Additional Consistency Analyses

Consistency analyses excluding NT-proBNP values in matched model and outcomes analyses at higher EF thresholds (55% and 60%) are presented in Supplemental tables 1 and 2. These analyses did not change the observed outcomes or were inconclusive due to small sample sizes.

DISCUSSION

In this large propensity score—matched registry analysis of unselected patients with HFpEF, β-blockers were not associated with an increased or decreased risk for HF hospitalization or cardiovascular death (Take Home Graphic), ß-blocker use was associated with higher NTproBNP levels. An association with a lower risk of all-cause hospitalization and all-cause death in the intention-to-treat analysis was not confirmed in the per protocol consistency analysis. While the between β-blockers and outcomes were not different in most subgroups there was a significant sex interaction, with men but not women having a favorable association between ß-blocker use and heart failure admissions and CV death.

HFpEF in SwedeHF

Compared to clinical trials, SwedeHF provides a detailed real-life generalizable insight into the HFpEF population. For instance, in TOPCAT and PARAGON-HF, the median age was 68 and 72 years, respectively, with mostly NYHA class II symptoms and a median NTproBNP level of about 900 and 940ng/L (7, 15). In comparison, patients with HFpEF in SwedeHF had a median age of 79 years, a third have NYHA class III/IV symptoms and median NTproBNP levels were above 1500ng/L. This difference confirms that many elderly patients with more advanced HFpEF are currently excluded from clinical trials. This is also reflected in a 5-year all-cause mortality that exceeds 50%.

Use of ß-blockers in HFpEF

The current analysis confirms that β-blockers are extensively used in HFpEF patients (15, 16). In this SwedeHF 2011-2018 cohort, 4 out of 5 HFpEF patients were treated with a β-blocker, identical to the 2000-2014 use in a previous analysis of SwedeHF patients with EF≥40% (11). Such a high propensity towards the prescription of β-blockers may either reflect a perceived benefit, derived from HFrEF studies, or an assumption that β-blockers are advantageous in treating common co-morbidities. Since most patients in SwedeHF received β-blockers that are recommended in HFrEF, sometimes together with digoxin, it is conceivable that many clinicians, without evidence, extrapolate their benefits from HFrEF to HFpEF.

◆ WORK INSTRUCTION 1:
Reproduce the part of the HFpEF registry excerpt starting with "Compared to clinical" and going on through "that exceeds 50%.".
◆ WORK INSTRUCTION 2:
Answer these questions from the HFpEF registry excerpt:
(a) What was the median age of patients with HFpEF in SwedeHF?
(b) In the SwedeHF 2011-2018 cohort, how many HFpEF patients were treated with a β-blocker?
(c) Which higher EF thresholds were used in the outcomes consistency analyses?
The lines that come next are separate material, unrelated to the HFpEF registry excerpt.

◆ THE DATA:

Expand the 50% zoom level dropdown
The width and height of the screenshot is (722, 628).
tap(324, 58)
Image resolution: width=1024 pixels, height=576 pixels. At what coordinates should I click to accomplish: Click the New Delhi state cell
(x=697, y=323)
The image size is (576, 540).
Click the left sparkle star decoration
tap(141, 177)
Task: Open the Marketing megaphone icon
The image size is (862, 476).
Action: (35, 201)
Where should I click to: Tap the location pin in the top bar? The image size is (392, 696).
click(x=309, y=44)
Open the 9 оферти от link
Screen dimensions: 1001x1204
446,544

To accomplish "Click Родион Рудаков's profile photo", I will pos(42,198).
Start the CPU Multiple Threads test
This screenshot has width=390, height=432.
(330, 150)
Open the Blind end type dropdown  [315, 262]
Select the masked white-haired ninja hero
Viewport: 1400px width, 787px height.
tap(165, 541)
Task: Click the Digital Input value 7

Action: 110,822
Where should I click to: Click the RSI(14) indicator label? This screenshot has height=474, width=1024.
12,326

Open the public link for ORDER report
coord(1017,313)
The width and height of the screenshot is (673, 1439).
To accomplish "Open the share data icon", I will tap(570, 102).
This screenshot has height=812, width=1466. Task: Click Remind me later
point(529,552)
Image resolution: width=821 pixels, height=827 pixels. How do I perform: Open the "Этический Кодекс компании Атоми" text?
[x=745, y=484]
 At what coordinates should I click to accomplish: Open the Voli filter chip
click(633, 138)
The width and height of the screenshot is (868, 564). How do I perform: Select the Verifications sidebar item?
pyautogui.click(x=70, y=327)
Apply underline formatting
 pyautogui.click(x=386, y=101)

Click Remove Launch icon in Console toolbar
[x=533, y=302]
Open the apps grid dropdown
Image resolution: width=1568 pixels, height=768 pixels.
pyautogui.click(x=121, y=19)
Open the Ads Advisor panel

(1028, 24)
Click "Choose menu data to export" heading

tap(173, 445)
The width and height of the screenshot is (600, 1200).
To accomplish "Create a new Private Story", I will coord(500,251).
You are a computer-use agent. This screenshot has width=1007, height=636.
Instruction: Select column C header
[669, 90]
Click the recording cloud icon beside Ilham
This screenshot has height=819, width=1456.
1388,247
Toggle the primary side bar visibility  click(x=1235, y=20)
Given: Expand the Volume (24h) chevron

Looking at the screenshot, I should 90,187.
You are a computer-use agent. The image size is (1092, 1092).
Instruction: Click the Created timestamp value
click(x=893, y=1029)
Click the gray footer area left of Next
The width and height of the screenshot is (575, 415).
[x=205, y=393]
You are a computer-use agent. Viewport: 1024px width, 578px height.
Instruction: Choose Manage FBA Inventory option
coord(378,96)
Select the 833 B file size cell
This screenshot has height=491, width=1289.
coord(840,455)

◆ RESPONSE 1:
Compared to clinical trials, SwedeHF provides a detailed real-life generalizable insight into the HFpEF population. For instance, in TOPCAT and PARAGON-HF, the median age was 68 and 72 years, respectively, with mostly NYHA class II symptoms and a median NTproBNP level of about 900 and 940ng/L (7, 15). In comparison, patients with HFpEF in SwedeHF had a median age of 79 years, a third have NYHA class III/IV symptoms and median NTproBNP levels were above 1500ng/L. This difference confirms that many elderly patients with more advanced HFpEF are currently excluded from clinical trials. This is also reflected in a 5-year all-cause mortality that exceeds 50%.

◆ RESPONSE 2:
(a) 79 years
(b) 4 out of 5
(c) 55% and 60%